Beirut is the ninth city to be so honoured
since the launch of the scheme with Madrid
in 2001. The Lebanese Ministry of Culture
has teamed up with UNESCO to curate a
formidable schedule of activities, running
well into next year. It makes for some
daunting reading, with a massive menu of
book groups being held in cafés across the
city, book fairs bursting from cultural centres,
and conventions and workshops galore. Poets
and writers, living and dead, will be
honoured. Unknown manuscripts will be
reclaimed. Texts will be dramatised and
poetry declaimed in front of live audiences.
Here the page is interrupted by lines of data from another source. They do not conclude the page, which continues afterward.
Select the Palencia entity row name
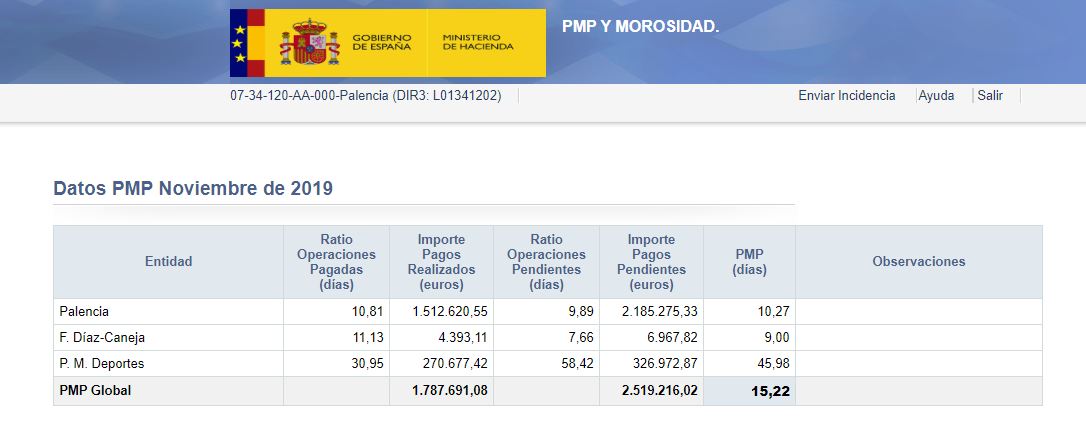 84,312
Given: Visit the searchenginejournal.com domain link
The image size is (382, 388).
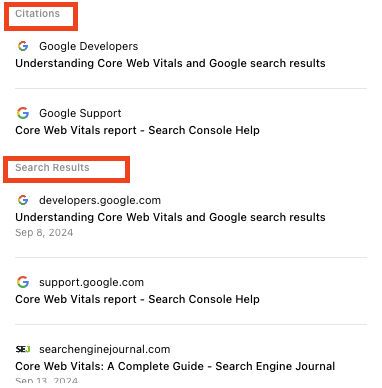Looking at the screenshot, I should 105,349.
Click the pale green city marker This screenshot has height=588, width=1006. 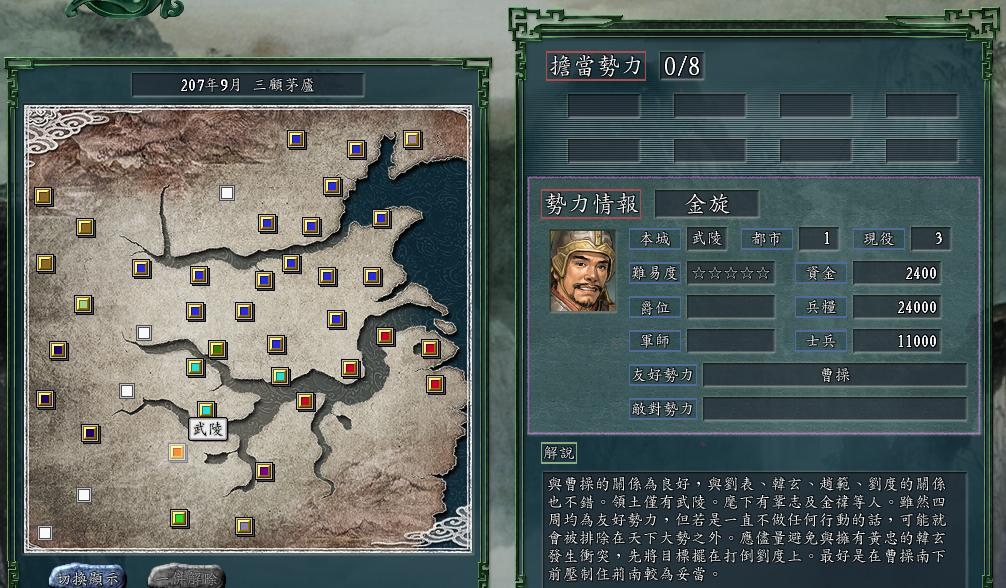(83, 304)
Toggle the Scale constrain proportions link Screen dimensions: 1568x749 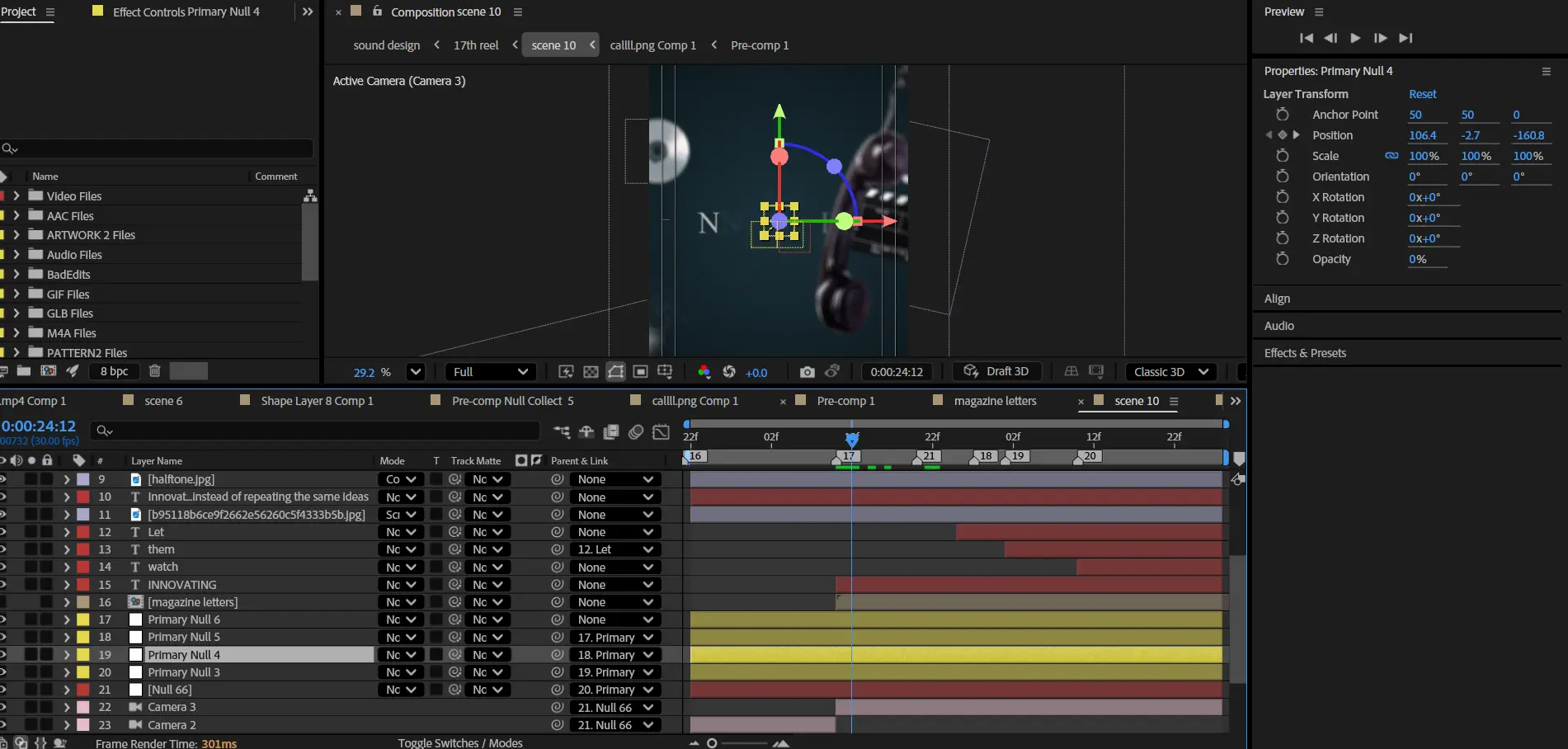tap(1391, 156)
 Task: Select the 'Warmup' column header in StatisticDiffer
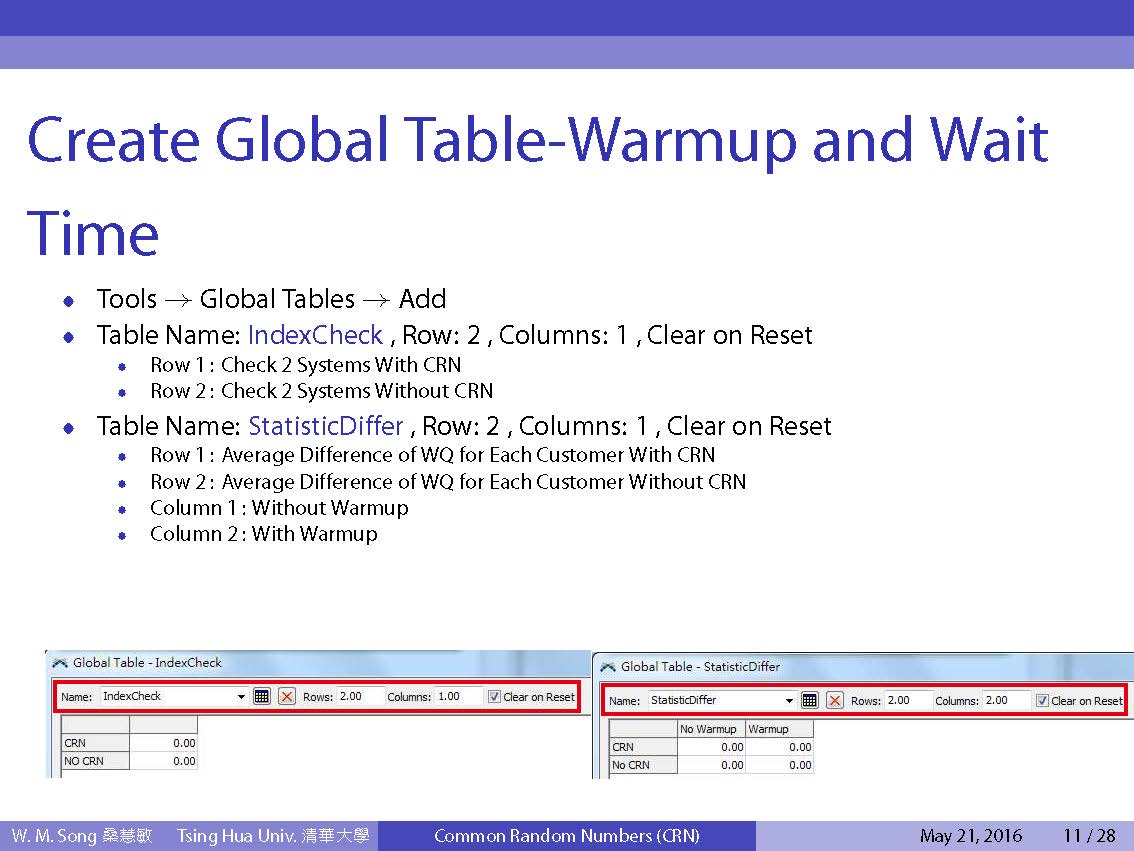click(779, 729)
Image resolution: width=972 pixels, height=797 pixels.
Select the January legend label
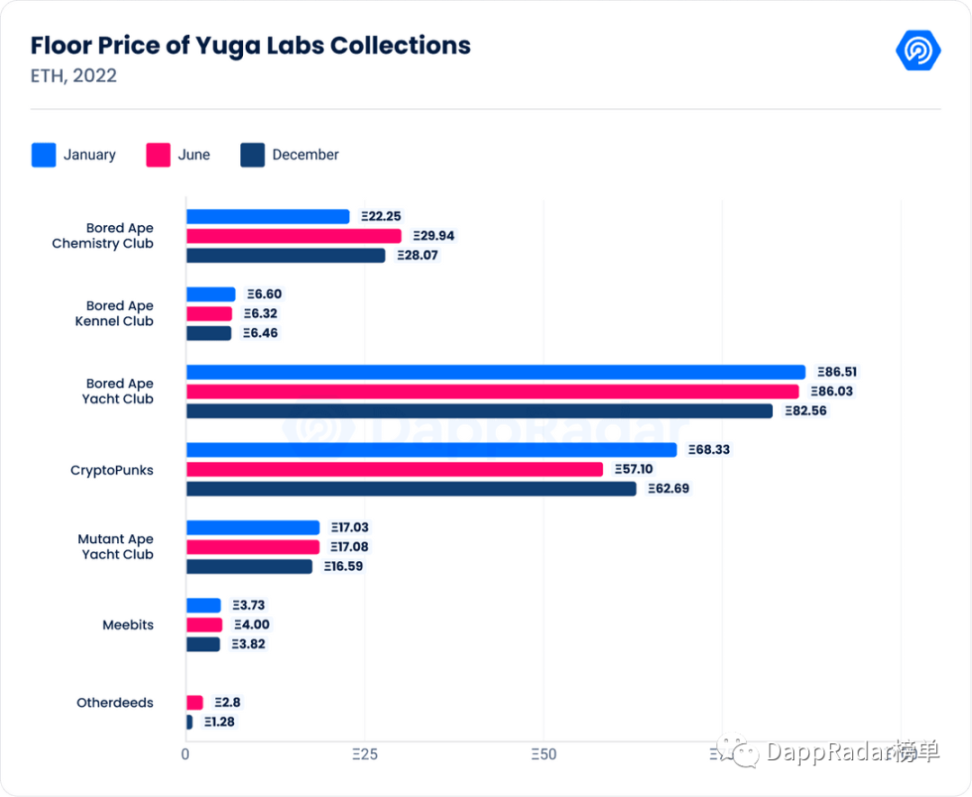89,155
“I’ve got US$8m for one year, but I could use
more,” says Dr Leila Barakat, coordinator of
the UNESCO project. “It’s all about
encouraging youth literature. That’s why
there’s such a focus on schools. If we want a
new generation of readers, we have to start
from a strong base.”
Whereas Gibran Khalil, previously Lebanon’s
best known literary export, found his
inspiration in the mountains and valleys of the
country’s natural geography, the voices of the
new writers echo from the urban wasteland
left to them after their city went to war on
itself.
“The experience of war is precious to any
writer,” noted Ernest Hemingway, “in the
sense that people learn a lot from wartime
conditions and are invariably changed
because of this.” A city at war transforms
from a place of routine into an urgent mental
landscape throwing up all sorts of challenges.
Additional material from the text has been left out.